А Скажите Любезный сдержал свое слово и не допустил Худобченко к госэкзаменам. Но сам же на этом и погорел. Комиссия, разбиравшая жалобу Худобченко, отстранила профессора от преподавания, и вскоре ему пришлось каяться через газету в своем отсталом мировоззрении, в том, что проявлял барское высокомерие по отношению к слушателям из народа и препятствовал обучению пролетарских кадров. Несколько лет спустя, когда профессора арестовали, Худобченко был уже руководящим работником.
– Во, видал, – сказал он Ревкину с усмешкой, – насколько диалектика полезней математики. Нехай он теперь посчитает, сколько нужно времени, шоб добраться из пункта «а» в пункт «б» у столыпинском вагоне.
Параска появилась позже. А до нее была Неточка, на которой Худобченко собирался жениться. Однажды он прибежал к Ревкину чем-то взволнованный.
– Вот шо, друже, у меня несчастье. Неточкиных родителей раскулачили. Я тут заявление набросал, шо осуждаю свою связь с ней. Як думаешь, отдавать заявление или просто Неточку бросить, и все?
Ревкин и сам был не святой, но все-таки тогда удивился.
– Петро, – сказал он, – разве так можно? Ты ж ее любишь.
– Люблю, Ондрийко, люблю, – сказал Худобченко с чувством. – Так люблю, шо даже не знаю, как переживу это все. – На глазах его выступили слезы. – Но я тебе скажу правду: себя я люблю еще больше.
8
Пропетляв по темным и ухабистым улицам Долгова, Мотя остановила машину возле дома Ревкина. Андрей Еремеевич сидел с закрытыми глазами, должно быть спал.

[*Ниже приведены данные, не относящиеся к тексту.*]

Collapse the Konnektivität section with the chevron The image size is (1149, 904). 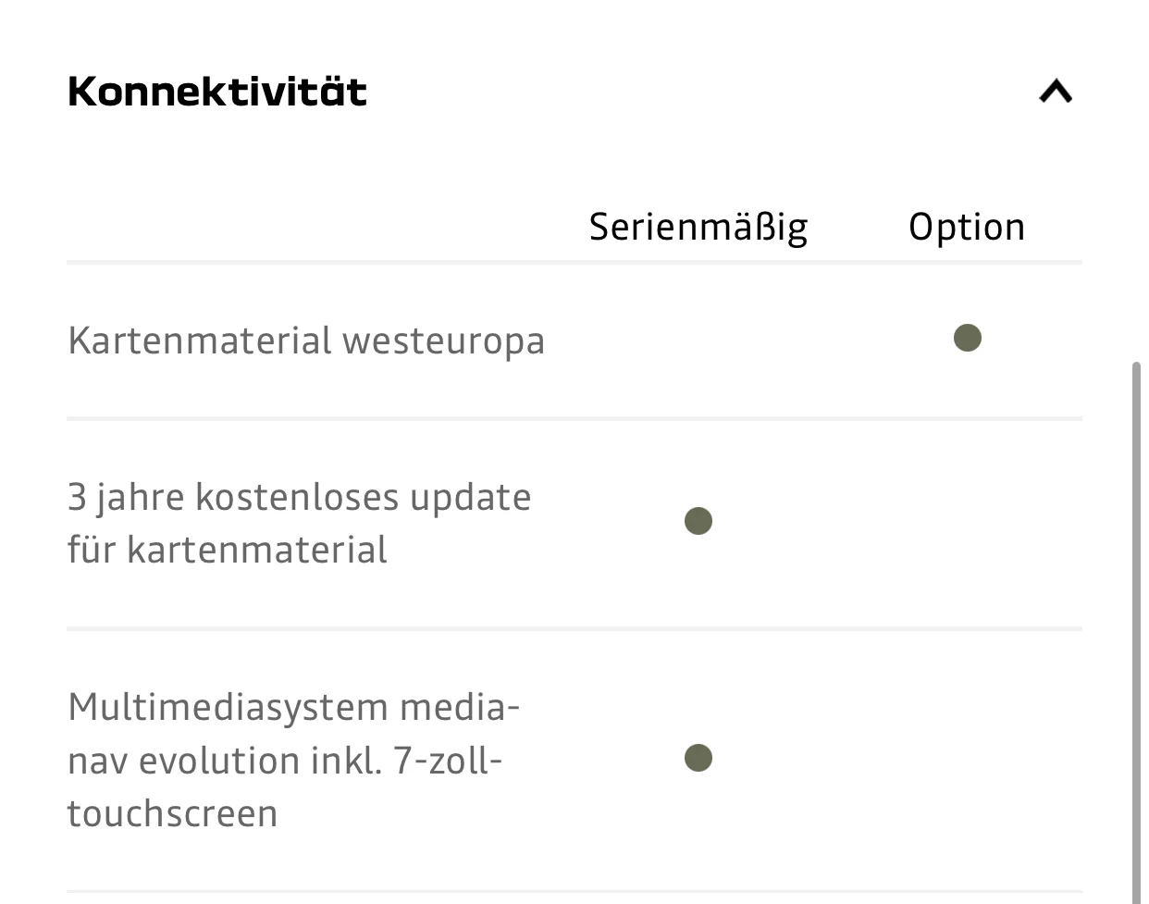pos(1056,91)
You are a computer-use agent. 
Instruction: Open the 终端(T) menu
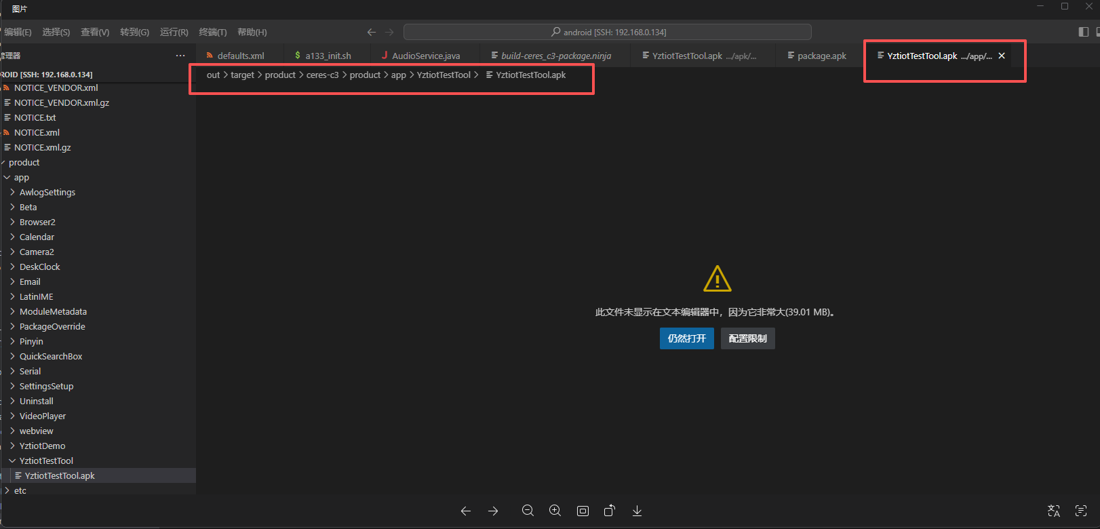point(212,32)
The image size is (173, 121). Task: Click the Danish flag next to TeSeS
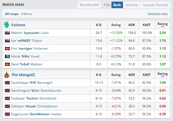(x=7, y=64)

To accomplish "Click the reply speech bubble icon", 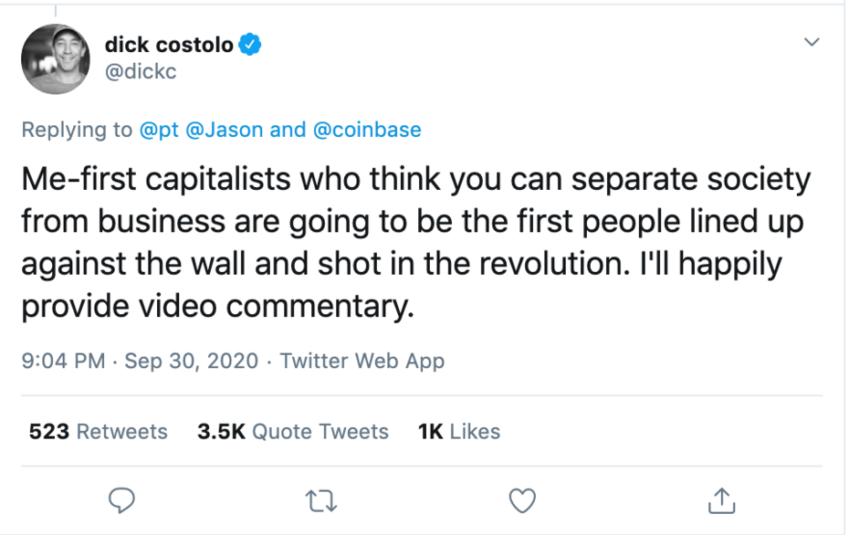I will click(x=121, y=499).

– Приехали, Андрей Еремеевич, – сказала Мотя.
Ревкин не откликался.
– Андрей Еремеевич! – испугалась Мотя и вцепилась в его плечо.
– А? – Он открыл глаза.
– Ох вы меня и напугали, – облегченно вздохнула Мотя. – Приехали, говорю.

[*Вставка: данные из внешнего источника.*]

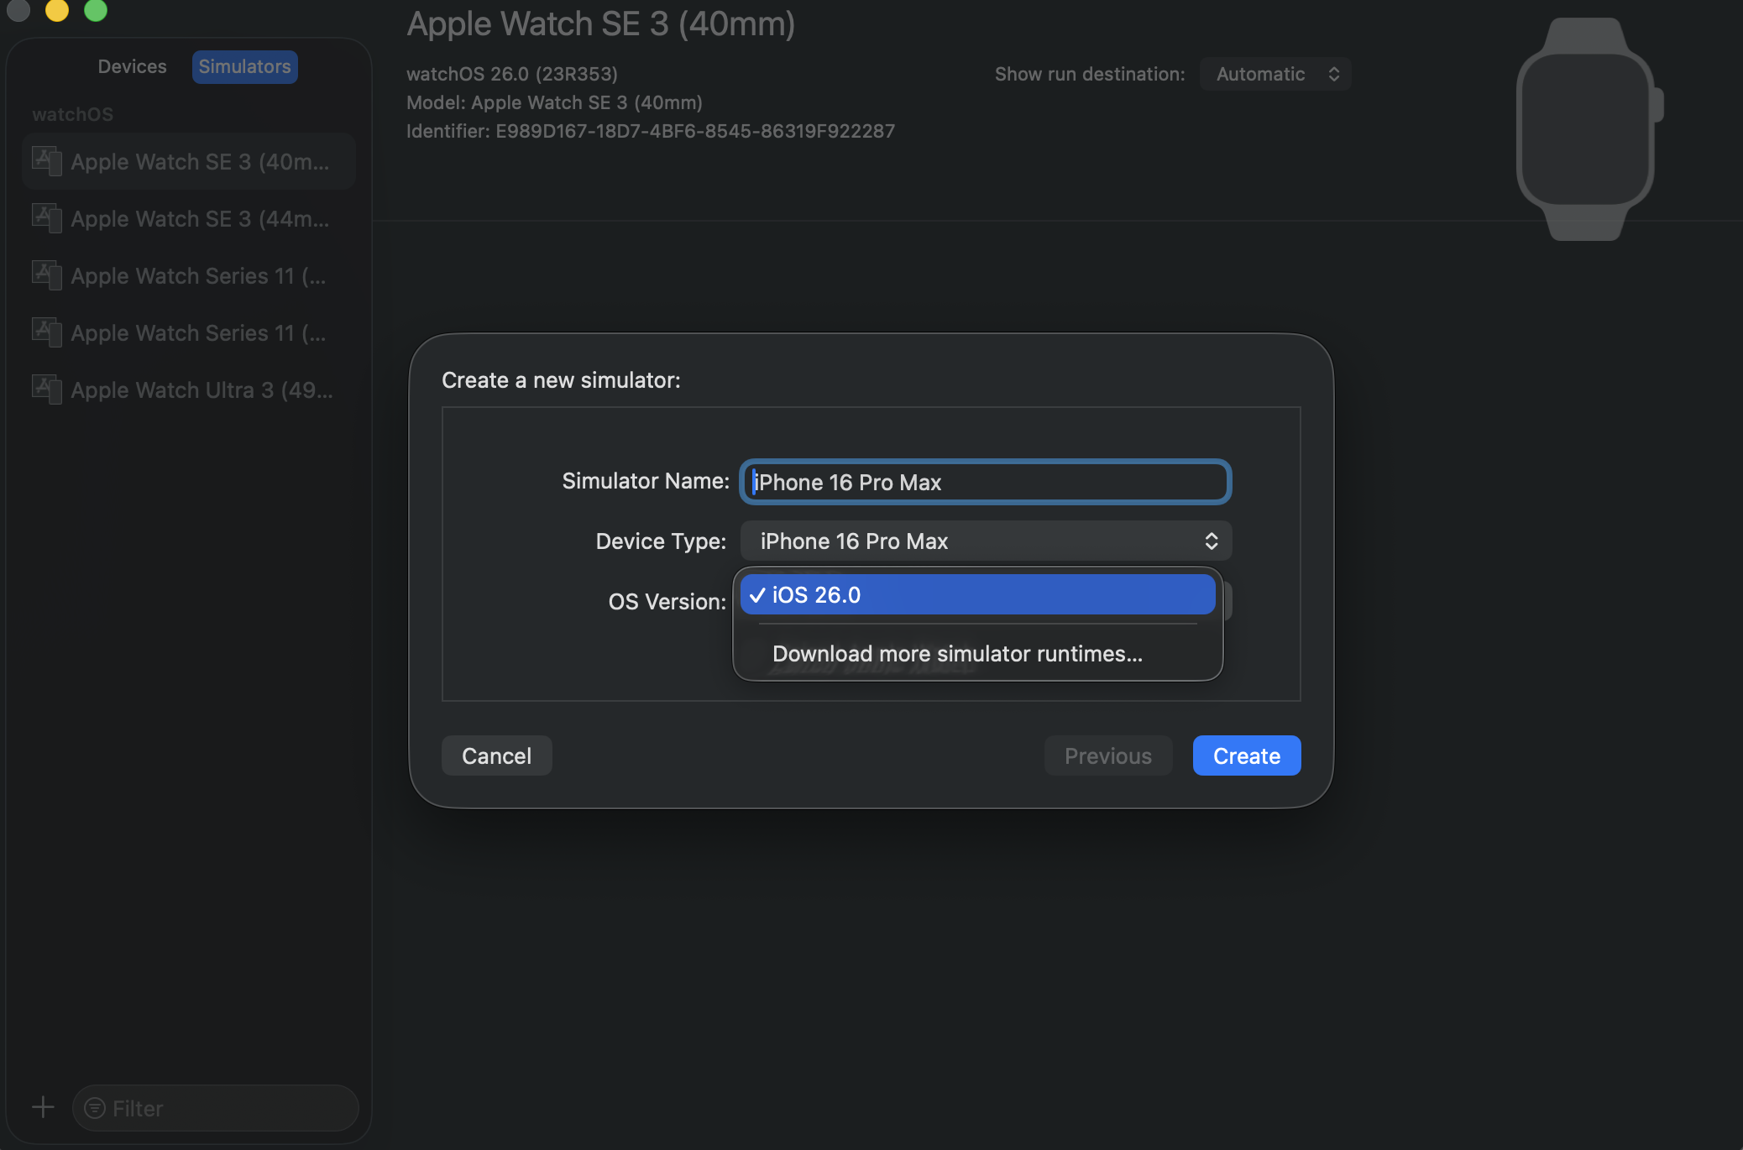Select iOS 26.0 from OS Version menu
This screenshot has width=1743, height=1150.
coord(977,595)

– Хорошо, – сказал Ревкин.
Выйдя из машины, он пошел было к калитке, но тут же вернулся, опять взобрался на свое место и сказал:
– Поехали!
– Куда? – удивилась Мотя.
– К Сталину.
Мотя посмотрела на него, сказала «сейчас» и побежала за Аглаей.

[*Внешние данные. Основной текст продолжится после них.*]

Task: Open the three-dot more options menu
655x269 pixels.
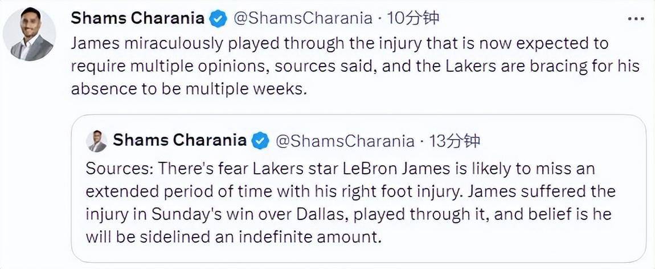Action: coord(635,18)
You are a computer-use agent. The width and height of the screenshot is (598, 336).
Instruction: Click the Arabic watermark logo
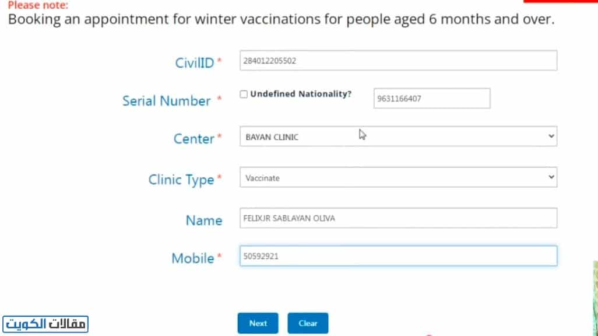click(45, 323)
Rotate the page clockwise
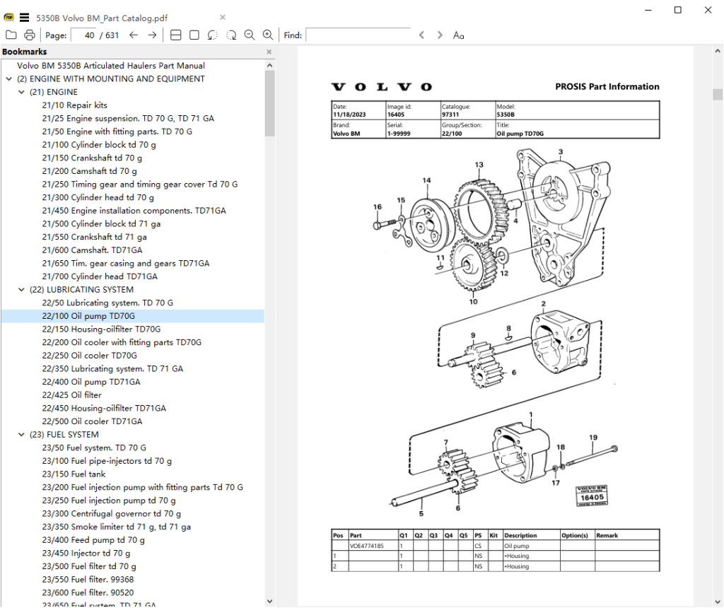 pos(231,35)
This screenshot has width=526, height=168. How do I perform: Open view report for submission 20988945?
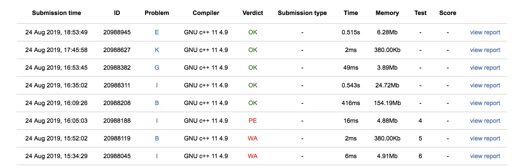point(485,32)
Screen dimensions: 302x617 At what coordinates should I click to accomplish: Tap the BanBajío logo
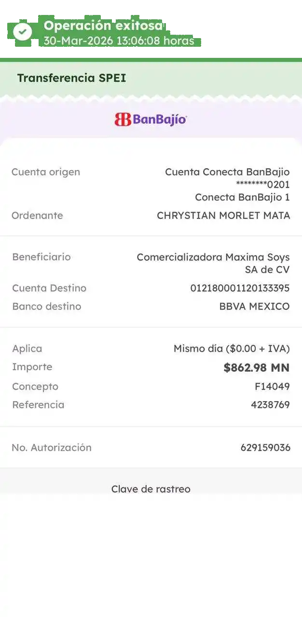coord(151,120)
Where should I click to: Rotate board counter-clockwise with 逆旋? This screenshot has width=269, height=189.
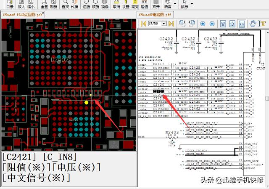pyautogui.click(x=86, y=4)
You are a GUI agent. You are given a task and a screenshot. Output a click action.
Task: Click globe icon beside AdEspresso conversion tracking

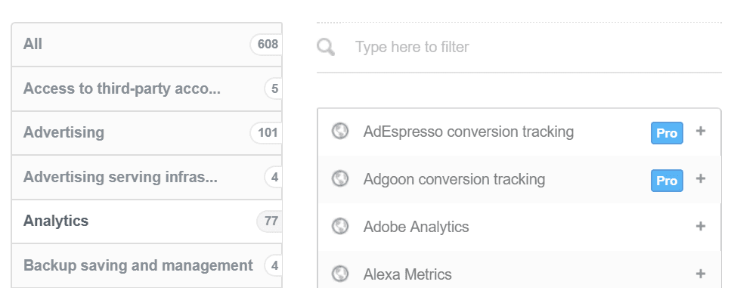point(340,132)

Аглая, приложив руку ко лбу Ревкина, сразу все поняла. Вдвоем с Мотей они осторожно вытащили его из кабины.
– Товарищ Сталин у себя? – спросил Андрей Еремеевич.
– У себя, – сурово отозвалась Аглая.
– Доложите ему, что Ревкин прибыл.
Ночью у него был жар и озноб. Аглая ставила ему горчичники и пыталась кутать его, но он раскрывался, буянил и требовал Сталина. Но потом как будто успокоился. Он слышал, как кто-то спросил Аглаю:
– Где у вас моют руки?
Ревкин понимал, что это Сталин, но он боялся, что Аглая захочет присутствовать при разговоре, а он с товарищем Сталиным непременно хотел переговорить с глазу на глаз. Единственный выход был притвориться спящим и подождать, пока Аглая уйдет. Ревкин так и сделал. Он лежал с закрытыми глазами до тех пор, пока не услышал, как скрипнула дверь. Ревкин открыл глаза и увидел Сталина, в белом халате сидящего на кровати у его ног.